Karambol na A4. W środku nocy fiat najechał na tył mazdy
W piątek, 12 lipca około godz. 3.30 na autostradzie A4 pod Tarnowem zderzyły się dwie osobówki. Radio ESKA podaje, że do kraksy doszło przed zjazdem w Mościcach, gdzie kierowca fiata najechał na tył mazdy. Łącznie w zdarzeniu uczestniczyło 5 osób, w tym dwójka dzieci. Na szczęście najmłodsi pasażerowie wyszli ze zdarzenia bez szanku. Podróżowali oni ze swoimi dziadkami, którzy wymagali udzielenia im pomocy medycznej.

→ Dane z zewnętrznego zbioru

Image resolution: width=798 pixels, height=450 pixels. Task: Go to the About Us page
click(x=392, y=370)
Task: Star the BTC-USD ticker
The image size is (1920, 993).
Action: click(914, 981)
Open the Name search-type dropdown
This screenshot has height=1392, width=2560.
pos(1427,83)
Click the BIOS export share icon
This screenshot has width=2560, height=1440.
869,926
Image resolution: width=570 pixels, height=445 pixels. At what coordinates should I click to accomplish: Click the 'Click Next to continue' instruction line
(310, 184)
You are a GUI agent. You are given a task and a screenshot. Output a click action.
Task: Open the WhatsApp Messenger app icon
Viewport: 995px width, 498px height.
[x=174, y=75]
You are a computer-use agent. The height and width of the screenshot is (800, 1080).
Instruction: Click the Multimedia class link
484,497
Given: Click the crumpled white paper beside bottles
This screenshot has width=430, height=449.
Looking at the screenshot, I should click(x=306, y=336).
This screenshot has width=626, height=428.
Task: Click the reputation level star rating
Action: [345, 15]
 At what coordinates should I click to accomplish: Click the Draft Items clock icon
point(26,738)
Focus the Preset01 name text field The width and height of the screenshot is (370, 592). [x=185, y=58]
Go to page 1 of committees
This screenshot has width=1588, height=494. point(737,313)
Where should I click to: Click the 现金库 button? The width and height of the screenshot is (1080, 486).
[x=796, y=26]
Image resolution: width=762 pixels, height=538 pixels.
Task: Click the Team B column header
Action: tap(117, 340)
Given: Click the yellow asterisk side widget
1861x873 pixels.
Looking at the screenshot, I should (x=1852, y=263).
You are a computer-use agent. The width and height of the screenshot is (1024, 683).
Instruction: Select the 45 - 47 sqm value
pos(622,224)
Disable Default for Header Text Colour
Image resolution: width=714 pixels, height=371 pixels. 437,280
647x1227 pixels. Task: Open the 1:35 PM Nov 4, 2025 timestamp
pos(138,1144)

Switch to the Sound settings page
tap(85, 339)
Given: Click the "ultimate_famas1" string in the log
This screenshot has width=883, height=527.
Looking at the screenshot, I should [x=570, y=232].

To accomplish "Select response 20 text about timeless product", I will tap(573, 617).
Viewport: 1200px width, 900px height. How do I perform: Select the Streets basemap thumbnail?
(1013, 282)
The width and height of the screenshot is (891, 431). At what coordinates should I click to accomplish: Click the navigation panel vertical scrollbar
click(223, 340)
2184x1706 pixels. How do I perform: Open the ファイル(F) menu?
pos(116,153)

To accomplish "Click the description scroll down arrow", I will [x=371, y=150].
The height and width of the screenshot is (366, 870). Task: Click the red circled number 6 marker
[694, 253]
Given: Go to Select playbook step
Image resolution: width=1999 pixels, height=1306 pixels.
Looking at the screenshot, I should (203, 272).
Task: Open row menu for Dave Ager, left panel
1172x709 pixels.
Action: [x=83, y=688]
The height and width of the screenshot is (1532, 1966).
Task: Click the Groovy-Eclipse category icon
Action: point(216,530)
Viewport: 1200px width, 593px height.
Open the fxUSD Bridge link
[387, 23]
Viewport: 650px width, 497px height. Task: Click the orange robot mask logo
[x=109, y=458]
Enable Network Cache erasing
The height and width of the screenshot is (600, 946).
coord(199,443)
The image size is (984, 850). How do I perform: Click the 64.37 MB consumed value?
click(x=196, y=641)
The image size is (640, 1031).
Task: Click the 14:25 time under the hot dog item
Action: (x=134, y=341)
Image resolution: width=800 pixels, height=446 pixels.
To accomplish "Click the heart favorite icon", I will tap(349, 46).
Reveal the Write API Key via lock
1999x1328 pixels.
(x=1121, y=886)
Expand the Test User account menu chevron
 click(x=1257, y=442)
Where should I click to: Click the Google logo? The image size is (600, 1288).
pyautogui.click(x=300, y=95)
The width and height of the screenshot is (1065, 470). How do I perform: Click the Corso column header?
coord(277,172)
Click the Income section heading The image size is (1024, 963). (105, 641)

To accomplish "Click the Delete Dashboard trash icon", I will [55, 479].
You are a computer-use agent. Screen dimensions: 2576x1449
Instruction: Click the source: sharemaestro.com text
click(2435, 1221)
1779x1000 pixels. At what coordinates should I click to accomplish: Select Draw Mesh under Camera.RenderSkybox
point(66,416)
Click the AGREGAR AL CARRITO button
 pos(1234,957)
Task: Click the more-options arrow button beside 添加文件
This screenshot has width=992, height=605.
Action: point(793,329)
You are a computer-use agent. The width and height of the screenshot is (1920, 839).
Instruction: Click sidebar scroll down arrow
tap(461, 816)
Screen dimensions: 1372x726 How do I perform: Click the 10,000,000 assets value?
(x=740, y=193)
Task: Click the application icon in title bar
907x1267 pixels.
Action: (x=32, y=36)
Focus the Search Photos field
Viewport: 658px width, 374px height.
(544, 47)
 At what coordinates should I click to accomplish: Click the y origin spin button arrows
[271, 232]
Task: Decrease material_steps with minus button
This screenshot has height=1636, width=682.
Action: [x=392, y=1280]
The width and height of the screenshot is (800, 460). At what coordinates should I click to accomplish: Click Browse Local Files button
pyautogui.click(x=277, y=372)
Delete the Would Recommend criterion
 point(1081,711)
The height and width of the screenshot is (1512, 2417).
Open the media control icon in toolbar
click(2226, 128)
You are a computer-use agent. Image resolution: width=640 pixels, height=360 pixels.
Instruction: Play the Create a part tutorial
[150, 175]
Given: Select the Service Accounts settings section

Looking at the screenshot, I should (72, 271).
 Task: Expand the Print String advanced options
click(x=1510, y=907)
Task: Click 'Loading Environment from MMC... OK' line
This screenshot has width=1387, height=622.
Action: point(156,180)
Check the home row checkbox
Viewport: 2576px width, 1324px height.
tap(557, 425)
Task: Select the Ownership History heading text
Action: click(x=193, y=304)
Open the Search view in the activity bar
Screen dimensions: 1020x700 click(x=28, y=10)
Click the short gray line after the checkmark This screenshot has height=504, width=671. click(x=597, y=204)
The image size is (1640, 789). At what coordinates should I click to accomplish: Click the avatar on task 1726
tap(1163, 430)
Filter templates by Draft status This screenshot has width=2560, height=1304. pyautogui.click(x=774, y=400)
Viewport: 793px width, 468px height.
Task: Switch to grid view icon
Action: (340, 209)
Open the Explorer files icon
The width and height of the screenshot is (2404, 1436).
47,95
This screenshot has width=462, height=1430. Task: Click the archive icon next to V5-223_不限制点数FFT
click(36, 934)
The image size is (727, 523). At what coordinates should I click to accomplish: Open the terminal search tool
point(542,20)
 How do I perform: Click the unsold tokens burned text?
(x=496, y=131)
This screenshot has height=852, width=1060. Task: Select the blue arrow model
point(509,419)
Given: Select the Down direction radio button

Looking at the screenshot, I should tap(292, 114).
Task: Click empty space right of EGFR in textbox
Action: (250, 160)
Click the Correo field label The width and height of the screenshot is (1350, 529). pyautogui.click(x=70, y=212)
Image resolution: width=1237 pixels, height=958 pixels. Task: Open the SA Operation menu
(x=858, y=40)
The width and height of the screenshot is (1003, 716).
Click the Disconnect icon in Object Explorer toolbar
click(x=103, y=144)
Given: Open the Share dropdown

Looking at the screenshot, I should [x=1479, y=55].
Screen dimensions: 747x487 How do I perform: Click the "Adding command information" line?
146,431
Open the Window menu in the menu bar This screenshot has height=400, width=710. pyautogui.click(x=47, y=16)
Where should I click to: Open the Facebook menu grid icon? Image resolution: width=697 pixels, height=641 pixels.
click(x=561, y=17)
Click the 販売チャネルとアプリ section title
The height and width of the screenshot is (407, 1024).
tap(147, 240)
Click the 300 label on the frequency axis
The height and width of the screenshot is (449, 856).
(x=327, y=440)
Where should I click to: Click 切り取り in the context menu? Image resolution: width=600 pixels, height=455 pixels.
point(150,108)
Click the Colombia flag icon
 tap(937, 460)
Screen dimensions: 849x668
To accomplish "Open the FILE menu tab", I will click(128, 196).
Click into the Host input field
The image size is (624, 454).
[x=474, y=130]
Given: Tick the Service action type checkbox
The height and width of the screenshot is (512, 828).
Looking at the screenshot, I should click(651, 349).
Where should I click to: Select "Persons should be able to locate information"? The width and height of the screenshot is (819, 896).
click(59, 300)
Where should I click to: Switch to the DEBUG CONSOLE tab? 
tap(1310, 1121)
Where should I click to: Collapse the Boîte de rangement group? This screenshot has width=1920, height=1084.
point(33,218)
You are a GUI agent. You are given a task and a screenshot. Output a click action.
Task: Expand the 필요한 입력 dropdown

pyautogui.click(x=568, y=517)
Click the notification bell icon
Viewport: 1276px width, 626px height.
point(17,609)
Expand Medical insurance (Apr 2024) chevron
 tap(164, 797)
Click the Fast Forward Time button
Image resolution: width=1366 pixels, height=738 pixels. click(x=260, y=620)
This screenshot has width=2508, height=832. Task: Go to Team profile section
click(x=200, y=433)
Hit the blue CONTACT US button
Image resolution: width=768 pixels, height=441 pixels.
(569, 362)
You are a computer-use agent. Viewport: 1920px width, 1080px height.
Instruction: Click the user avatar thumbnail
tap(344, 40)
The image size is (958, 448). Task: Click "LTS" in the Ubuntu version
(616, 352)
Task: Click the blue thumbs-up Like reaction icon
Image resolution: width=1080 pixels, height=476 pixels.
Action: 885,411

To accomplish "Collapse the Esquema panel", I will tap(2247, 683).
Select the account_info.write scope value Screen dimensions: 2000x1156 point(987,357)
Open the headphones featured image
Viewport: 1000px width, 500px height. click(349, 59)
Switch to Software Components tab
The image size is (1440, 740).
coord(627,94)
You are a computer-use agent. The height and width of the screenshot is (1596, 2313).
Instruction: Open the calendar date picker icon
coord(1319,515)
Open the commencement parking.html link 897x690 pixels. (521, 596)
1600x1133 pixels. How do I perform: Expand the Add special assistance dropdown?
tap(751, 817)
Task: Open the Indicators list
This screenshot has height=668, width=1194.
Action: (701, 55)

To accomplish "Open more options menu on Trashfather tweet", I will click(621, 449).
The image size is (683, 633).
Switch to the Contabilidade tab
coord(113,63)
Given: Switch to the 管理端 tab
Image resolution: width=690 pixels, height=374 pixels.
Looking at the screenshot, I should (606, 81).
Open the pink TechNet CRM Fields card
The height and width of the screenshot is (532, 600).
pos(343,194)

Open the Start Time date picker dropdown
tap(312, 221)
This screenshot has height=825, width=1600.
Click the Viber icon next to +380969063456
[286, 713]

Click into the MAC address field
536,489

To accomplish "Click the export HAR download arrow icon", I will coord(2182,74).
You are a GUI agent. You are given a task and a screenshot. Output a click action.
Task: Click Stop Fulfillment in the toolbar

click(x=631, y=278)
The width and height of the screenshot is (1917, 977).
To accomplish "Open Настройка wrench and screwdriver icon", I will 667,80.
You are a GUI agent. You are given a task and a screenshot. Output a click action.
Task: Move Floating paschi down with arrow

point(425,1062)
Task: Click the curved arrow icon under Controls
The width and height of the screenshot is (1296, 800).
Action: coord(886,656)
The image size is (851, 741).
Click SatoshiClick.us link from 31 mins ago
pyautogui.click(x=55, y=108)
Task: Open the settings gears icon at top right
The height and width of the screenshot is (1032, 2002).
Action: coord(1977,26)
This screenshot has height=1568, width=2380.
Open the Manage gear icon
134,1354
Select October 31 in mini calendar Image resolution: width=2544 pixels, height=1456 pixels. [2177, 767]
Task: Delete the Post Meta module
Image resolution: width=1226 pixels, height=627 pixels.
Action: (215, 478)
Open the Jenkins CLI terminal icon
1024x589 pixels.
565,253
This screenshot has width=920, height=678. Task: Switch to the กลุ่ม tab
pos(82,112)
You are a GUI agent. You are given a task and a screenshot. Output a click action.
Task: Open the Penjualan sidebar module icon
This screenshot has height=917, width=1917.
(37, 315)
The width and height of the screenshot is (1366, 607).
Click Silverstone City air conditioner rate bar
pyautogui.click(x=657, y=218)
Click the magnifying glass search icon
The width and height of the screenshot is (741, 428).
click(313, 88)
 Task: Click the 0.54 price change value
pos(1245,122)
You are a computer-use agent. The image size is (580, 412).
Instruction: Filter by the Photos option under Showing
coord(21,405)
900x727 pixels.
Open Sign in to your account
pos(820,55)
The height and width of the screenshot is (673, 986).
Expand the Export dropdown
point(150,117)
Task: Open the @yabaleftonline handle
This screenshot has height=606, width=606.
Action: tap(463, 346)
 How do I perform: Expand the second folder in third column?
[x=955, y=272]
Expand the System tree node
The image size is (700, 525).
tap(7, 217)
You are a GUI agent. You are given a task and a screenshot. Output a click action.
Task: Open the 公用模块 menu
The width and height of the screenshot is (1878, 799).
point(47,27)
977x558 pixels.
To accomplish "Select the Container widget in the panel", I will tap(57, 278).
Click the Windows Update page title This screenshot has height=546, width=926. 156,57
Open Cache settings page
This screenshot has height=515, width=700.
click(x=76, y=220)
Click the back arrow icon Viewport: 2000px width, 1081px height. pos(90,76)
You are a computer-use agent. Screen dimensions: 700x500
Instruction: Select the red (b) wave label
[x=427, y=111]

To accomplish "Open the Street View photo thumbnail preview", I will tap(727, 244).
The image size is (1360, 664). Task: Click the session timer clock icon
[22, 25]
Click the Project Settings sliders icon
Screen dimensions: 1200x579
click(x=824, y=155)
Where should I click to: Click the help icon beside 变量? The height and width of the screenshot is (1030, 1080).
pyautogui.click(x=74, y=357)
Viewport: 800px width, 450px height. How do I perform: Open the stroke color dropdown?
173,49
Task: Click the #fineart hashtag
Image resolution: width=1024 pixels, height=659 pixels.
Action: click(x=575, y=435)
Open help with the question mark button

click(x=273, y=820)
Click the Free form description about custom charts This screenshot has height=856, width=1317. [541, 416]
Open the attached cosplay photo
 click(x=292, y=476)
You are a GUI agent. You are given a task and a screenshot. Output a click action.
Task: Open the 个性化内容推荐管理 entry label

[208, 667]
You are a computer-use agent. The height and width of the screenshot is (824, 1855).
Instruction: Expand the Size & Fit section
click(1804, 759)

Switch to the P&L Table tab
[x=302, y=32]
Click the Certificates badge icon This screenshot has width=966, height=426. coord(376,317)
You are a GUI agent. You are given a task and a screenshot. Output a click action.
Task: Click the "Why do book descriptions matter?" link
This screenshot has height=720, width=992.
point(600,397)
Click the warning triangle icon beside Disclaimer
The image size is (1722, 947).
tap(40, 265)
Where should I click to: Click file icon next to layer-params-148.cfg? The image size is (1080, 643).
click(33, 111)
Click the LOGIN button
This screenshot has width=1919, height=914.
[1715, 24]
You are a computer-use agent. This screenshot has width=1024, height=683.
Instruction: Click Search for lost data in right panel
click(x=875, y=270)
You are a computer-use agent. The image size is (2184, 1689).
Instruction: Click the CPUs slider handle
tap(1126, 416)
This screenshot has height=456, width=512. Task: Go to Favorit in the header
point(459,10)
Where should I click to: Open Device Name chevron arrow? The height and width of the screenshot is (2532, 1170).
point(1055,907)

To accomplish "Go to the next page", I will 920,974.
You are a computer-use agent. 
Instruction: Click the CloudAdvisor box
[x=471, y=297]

- Kierujący Fiatem Doblo jadąc w kierunku Rzeszowa w pewnym momencie uderzył w tył jadącej przed nim Mazdy CX3. Samochodem podróżowało starsze małżeństwo z dwójką wnuków. Cała czwórka została zabrana do szpitala w Tarnowie, na szczęście dzieciom nic poważnego się nie stało. Dziadkowie są pod opieką lekarzy. Poszkodowany został również sprawca wypadku, którego przewieziono z kolei do szpitala w Brzesku - powiedział radiu ESKA w Tarnowie mł. asp. Kamil Wójcik z Komendy Miejskiej Policji w Tarnowie. Poniżej dalsza część artykułu.
Polecany artykuł:
Trwa ustalanie okoliczności zdarzenia. Na razie policja nie wskazała winowajcy karambolu. Nie są również jeszcze znane wyniki badań kierowców przeprowadzone pod kątem obecności alkoholu w organizmie. Złożenie wyjaśnień przez obu szoferów będzie możliwe dopiero, gdy poprawi się ich stan zdrowia.
Po wypadku ruch autostradą A4 w kierunku Rzeszowa odbywał się jednym pasem. Obecnie nie występują już żadne utrudnienia.